Keran Impor Tak Terkendali, Petani Garam Kian Menderita

  • Bagikan

Mediatani – Banyaknya perusahaan garam di Kabupaten Gresik yang melakukan impor garam membuat petani garam di Kecamatan Roomo, Gresik mengaku resah karena garam produksi mereka tidak terserap.

Menurut pengakuan salah satu Pengurus Asosiasi Persatuan Petani Garam Kabupaten Gresik, Suri, memasuki masa panen raya harga garam semakin murah saja, saat ini harga di petani garam berkisar Rp 250- Rp 300 per kg. Hal tersebut membuat petani garam pantura semakin menderita.

“Yang digarap di roomo 25 hektare. Yang tidak digarap kurang lebih 40 hektare,” katanya.

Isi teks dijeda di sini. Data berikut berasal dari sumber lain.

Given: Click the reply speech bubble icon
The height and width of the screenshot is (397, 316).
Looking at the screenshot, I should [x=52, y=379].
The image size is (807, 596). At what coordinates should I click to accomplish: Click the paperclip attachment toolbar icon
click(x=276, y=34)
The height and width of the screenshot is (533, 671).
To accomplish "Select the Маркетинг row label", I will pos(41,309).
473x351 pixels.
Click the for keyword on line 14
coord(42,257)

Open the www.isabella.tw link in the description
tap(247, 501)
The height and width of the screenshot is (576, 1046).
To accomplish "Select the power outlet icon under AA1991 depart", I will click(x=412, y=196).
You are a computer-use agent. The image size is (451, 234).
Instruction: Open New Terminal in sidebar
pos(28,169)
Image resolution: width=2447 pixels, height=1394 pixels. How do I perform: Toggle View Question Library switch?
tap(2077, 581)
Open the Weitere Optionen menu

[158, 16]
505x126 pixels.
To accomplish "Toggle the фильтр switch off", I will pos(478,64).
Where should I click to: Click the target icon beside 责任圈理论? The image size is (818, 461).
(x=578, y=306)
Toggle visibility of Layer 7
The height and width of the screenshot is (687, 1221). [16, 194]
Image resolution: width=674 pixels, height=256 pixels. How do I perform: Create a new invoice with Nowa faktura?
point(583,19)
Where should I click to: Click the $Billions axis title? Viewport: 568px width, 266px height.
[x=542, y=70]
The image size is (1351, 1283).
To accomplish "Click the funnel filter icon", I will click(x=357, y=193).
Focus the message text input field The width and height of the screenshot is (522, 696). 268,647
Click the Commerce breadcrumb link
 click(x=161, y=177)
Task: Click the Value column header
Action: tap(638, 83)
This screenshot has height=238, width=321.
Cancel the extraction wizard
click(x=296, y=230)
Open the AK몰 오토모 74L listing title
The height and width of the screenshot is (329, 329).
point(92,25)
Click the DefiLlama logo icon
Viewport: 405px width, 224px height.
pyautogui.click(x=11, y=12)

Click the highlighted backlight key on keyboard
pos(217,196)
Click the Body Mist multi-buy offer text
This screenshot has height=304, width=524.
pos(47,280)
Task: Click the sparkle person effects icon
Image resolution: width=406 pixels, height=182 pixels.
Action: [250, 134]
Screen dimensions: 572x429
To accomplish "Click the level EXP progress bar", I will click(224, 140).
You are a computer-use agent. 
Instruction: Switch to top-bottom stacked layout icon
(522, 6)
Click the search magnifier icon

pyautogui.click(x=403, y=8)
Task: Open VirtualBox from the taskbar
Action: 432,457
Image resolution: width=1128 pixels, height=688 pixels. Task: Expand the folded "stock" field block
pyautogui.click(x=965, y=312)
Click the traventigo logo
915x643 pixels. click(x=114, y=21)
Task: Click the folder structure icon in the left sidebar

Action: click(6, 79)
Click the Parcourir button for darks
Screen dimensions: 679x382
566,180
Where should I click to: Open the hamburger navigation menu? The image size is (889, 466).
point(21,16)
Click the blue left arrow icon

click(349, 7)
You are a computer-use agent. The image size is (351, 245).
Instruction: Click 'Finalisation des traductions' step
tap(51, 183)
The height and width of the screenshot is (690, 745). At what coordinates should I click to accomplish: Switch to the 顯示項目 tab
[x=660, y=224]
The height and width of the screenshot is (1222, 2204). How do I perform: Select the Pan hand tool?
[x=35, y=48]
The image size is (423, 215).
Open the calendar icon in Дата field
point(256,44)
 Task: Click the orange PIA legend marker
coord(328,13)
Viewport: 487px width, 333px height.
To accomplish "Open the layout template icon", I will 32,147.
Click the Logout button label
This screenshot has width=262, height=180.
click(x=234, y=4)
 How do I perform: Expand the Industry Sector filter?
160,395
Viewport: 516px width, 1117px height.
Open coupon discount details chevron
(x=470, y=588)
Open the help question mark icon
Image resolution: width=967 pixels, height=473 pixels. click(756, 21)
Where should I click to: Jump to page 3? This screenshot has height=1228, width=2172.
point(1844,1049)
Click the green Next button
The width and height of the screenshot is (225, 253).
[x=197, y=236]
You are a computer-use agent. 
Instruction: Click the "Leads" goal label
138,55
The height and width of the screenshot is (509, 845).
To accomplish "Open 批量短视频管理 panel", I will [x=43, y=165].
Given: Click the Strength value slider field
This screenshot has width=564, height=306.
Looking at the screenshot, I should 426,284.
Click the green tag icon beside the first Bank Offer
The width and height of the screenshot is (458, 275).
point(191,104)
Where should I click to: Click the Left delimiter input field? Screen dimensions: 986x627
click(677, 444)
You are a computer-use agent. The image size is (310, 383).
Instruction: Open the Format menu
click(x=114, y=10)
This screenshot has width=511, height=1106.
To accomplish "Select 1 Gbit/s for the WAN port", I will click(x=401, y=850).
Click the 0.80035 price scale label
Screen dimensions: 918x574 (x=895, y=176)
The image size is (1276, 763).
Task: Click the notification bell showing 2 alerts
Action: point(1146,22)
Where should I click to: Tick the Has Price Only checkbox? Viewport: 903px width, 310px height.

Sabtu (29/8/2020).

Anjloknya harga garam membuat banyak petani yang terpaksa mogok kerja, lahannya tidak digarap. Tidak adanya kontrol pemerintah terhadap impor garam yang terjadi terpaksa membuat petani kehilangan harapan untuk mendapat harga yang layak.

“Harga yang layak menurut perhitungan petani Rp 700- Rp 800 per kg. Dengan harga segitu petani masih sepadan dengan kerjaannya.  Belum lagi jika harga murah seperti ini banyak anak-anak bangsa dari petani menunda untuk sekolah karena biaya,” keluhnya.

Suri menilai, pemerintah gagal dalam mengeluarkan kebijakan sehingga dampaknya sangat besar terhadap petani garam lokal.

“Jika alasan pemerintah adalah kualitas garam lokal rendah, harusnya dari pemerintah menyediakan pelatihan agar petani lokal dapat menghasilkan garam berkualitas tinggi,” geramnya.

Selain mengontrol impor garam, Suri juga berharap kepada pemerintah untuk membuat adanya inovasi dan konsistensi dalam meningkatkan kualitas garam yang dihasilkan.

Komisi IV Desak Pemerintah Turun Tangan

Anggota Komisi IV DPR RI Andi Akmal Pasluddin meminta pemerintah untuk turun tangan memberikan perhatian pada petani garam yang mulai mengeluh akibat garamnya tidak terserap.

Banyak yang harus diperbaiki di lapangan terkait masalah garam ini, mulai tidak terserapnya garam rakyat hingga garam impor yang seharusnya untuk industri diperdagangkan untuk konsumsi.

“Meski pemerintah belum mengizinkan impor, tapi di lapangan sudah tampak jelas, bahwa garam impor marak. Pemusnahan 2,5 ton garam himalaya tanpa Standar Nasional Indonesia (SNI) ini baru yang kelihatan, yang tidak kelihatan lebih banyak,” ujar Andi Akmal.

Andi Akmal mengkritisi bahwa tidak  terserapnya garam rakyat itu disebabkan stok impor garam masih banyak. Padahal pemerintah belum pernah menerbitkan izin impor garam tertentu yang marak di pasar dan sebagian telah dimusnahkan.

Sebelumnya, Akmal telah mengingatkan kepada pemerintah untuk membangun sistem produksi garam yang berkualitas. Bahan baku yang melimpah di Indonesia merupakan potensi besar untuk mengembangkan garam dengan kualitas industri maupun konsumsi.

Saat ini, para pengusaha makanan minuman (mamin) memilih membeli garam impor karena kualitasnya lebih bagus dan harganya lebih murah.

Dia berharap, kedepannya pemerintah mampu menciptakan sektor produksi garam yang memenuhi kebutuhan Nasional. Menurutnya, mengambil (menyerap) garam rakyat akan menjadi mudah ketika sistem industri garam sudah maju.

“Bukan saja memenuhi kebutuhan nasional, potensi Ekspor garam juga menjadi besar dan ini bila tidak menjadi perhatian khusus, sampe berpuluh tahun kedepan kita tidak akan ada kemajuan pada industri garam ini,” ujar Akmal.